Baldvin vint l’accueillir à la porte et, alors qu’il le suivait vers le salon, Erlendur se demanda s’il allait continuer à vivre dans cette maison, maintenant que Maria et Leonora étaient mortes. Il n’eut pas le temps de lui poser la question. Baldvin exigeait qu’il lui explique pourquoi il parcourait la ville en interrogeant les gens au sujet de Maria, il voulait savoir pourquoi il avait appris cela de la bouche de ses amis et connaissances, il entendait qu’on lui dise de quoi il retournait précisément. La police avait-elle décidé d’ouvrir une enquête ?

– Non, répondit Erlendur, il ne s’agit pas de ça.

Il lui confia que, comme cela se produisait parfois dans les cas de suicide, la police avait reçu des informations selon lesquelles la mort de Maria pouvait paraître suspecte. Voilà pourquoi il avait, sous la pression d’une amie de la défunte dont il souhaitait préserver l’anonymat, interrogé quelques personnes, mais cela ne changeait rien au fait que sa femme avait mis fin à ses jours.
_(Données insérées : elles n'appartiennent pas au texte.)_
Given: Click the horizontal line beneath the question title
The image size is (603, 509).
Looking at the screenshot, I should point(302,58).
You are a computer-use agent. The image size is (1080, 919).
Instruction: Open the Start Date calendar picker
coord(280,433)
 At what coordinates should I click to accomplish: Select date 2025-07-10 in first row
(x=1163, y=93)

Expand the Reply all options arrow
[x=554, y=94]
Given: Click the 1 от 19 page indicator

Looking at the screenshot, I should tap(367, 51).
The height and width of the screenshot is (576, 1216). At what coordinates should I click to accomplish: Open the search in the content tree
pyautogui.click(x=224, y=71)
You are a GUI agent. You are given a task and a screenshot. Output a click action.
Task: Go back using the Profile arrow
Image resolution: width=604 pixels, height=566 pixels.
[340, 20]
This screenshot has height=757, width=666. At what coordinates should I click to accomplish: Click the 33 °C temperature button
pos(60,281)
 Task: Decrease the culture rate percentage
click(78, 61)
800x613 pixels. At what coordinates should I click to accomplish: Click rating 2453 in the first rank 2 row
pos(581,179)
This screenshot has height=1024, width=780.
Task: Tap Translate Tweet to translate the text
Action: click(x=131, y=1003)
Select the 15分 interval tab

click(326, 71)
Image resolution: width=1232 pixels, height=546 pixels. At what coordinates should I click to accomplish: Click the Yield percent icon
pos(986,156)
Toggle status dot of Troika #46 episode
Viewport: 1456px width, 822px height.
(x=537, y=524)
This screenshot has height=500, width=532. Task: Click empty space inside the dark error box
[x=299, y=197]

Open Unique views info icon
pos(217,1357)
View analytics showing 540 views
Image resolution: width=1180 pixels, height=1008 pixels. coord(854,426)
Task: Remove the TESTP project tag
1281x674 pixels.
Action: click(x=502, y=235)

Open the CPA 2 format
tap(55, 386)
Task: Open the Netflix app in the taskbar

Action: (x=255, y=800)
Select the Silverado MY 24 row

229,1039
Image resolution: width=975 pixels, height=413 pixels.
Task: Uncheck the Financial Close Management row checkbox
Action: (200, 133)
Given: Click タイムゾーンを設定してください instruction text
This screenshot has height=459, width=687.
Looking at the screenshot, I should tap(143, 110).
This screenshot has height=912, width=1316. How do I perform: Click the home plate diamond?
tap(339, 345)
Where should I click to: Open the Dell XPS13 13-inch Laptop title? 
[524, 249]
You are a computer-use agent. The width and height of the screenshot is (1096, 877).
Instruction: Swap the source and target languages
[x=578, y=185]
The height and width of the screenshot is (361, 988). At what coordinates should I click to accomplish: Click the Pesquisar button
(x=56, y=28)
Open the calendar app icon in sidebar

Baldvin ne devait avoir aucune inquiétude. Il ne s’agissait absolument pas d’une enquête de police, qui n’aurait d’ailleurs servi à rien.

Erlendur s’exprima en ces termes pendant un certain temps, sur ce ton lent et mesuré qui, de manière générale, apaise les gens qui ont affaire à la police. Il remarqua que Baldvin s’était graduellement calmé. Au début, il s’était tenu debout à côté de la bibliothèque avec un air furieux, puis il était allé s’asseoir dans un fauteuil une fois la tension retombée.

– Et alors, où en êtes-vous dans cette affaire ?

– Elle est vide, répondit Erlendur. Il n’y a aucune affaire.

– Ça me met mal à l’aise de savoir que les gens parlent de ça, observa Baldvin.

– Ça se comprend, convint Erlendur.

– C’est déjà assez difficile.

– Oui. On m’a dit que la cérémonie d’inhumation avait été très bien, reprit Erlendur.

– L’homélie du pasteur était parfaite. Ma femme et elle se connaissaient bien. Il y avait beaucoup de gens. Maria était appréciée de tous, partout.

– Vous avez opté pour la crémation ?

Baldvin leva vers Erlendur son regard, jusqu’alors rivé au sol.

– C’était sa volonté, précisa-t-il. On en avait discuté. Elle ne voulait pas qu’on la mette en terre et… enfin, vous savez… elle trouvait que c’était la meilleure solution. Et je suis d’accord avec elle, je veux qu’on fasse la même chose pour moi.

– À votre connaissance, votre femme s’intéressait-elle au surnaturel, allait-elle consulter des médiums ou ce genre de chose ?

– Pas plus que le commun des gens, répondit Baldvin. Elle avait terriblement peur du noir. On a dû vous le dire.

– En effet.

– Vous m’avez déjà posé cette question sur le surnaturel, reprit Baldvin. Sur l’existence d’une vie après la mort. Qu’est-ce que vous sous-entendez ? Que savez-vous que j’ignore ?

Erlendur le dévisagea longuement.

– Je sais qu’elle s’est rendue chez un médium, déclara-t-il.

– Ah bon ?

Erlendur sortit la cassette audio de la poche de son imperméable pour la tendre à son interlocuteur.